[Data items]
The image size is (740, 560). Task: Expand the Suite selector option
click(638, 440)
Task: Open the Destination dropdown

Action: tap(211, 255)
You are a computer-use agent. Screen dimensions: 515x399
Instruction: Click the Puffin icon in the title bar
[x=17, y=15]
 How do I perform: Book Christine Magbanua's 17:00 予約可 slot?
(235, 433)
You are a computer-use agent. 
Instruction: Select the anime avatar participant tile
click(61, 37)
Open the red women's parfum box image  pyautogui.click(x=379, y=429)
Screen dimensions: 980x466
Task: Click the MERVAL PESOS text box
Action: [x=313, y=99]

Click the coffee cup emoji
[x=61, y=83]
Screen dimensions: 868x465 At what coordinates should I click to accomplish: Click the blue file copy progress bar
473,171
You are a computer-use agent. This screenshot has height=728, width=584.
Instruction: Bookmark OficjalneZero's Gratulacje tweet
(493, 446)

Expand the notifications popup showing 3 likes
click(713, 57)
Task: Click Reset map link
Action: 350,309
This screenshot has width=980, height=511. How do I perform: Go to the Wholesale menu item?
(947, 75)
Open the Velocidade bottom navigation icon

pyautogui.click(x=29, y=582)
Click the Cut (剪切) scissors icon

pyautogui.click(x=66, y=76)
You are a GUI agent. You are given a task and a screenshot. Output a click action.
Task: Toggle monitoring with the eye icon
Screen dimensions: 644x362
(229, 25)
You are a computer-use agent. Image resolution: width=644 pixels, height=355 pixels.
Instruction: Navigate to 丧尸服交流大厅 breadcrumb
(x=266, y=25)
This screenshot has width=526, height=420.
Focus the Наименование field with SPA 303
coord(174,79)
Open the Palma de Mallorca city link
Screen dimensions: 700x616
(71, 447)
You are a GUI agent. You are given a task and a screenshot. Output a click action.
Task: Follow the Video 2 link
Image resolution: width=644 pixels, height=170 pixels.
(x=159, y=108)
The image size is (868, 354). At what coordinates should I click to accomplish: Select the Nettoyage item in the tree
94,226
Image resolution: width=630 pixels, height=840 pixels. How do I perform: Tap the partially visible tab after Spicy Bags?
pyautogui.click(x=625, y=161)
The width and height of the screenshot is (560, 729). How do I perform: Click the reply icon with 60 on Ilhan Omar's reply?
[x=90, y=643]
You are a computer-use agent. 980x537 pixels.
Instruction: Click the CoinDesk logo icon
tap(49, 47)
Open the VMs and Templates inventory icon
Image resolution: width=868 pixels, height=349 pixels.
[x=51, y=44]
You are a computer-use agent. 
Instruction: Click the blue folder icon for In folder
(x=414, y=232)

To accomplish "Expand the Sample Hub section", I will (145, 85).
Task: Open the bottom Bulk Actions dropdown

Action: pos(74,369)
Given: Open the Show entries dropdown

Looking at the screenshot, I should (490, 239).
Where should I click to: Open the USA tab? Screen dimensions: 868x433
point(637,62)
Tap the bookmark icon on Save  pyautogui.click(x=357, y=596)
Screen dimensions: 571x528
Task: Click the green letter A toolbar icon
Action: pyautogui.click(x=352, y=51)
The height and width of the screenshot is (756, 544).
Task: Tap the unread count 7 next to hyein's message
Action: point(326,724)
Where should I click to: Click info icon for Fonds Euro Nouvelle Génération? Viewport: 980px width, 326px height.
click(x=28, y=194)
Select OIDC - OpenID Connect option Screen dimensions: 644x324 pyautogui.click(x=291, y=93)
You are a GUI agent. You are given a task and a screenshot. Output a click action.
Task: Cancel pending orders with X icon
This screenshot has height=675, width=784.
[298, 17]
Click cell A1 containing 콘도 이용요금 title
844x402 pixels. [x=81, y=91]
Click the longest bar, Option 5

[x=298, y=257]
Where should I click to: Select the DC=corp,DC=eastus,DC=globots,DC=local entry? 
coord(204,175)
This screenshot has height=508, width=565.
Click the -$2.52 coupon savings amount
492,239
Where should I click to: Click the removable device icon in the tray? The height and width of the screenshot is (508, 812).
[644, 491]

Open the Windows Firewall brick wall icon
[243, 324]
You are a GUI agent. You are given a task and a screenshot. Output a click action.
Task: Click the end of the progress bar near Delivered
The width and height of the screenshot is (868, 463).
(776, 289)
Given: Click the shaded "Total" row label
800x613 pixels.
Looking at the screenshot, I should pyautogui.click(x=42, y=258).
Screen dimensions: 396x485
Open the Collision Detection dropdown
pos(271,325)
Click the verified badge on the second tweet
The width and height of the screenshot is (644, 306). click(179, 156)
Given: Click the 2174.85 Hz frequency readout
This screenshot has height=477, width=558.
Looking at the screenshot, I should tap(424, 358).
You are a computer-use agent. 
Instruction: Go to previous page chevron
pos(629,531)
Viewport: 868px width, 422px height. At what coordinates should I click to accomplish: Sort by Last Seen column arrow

§ **Work item**: Scan the records above. Return every line with "computer" in it.

§ **Solution below**:
You are a computer-use agent. Screen dimensions: 515x399
You are a computer-use agent. 
You are a computer-use agent. This screenshot has height=728, width=584.
You are a computer-use agent. Image resolution: width=644 pixels, height=355 pixels.
You are a computer-use agent. 980x537 pixels.
You are a computer-use agent. 
You are a computer-use agent. 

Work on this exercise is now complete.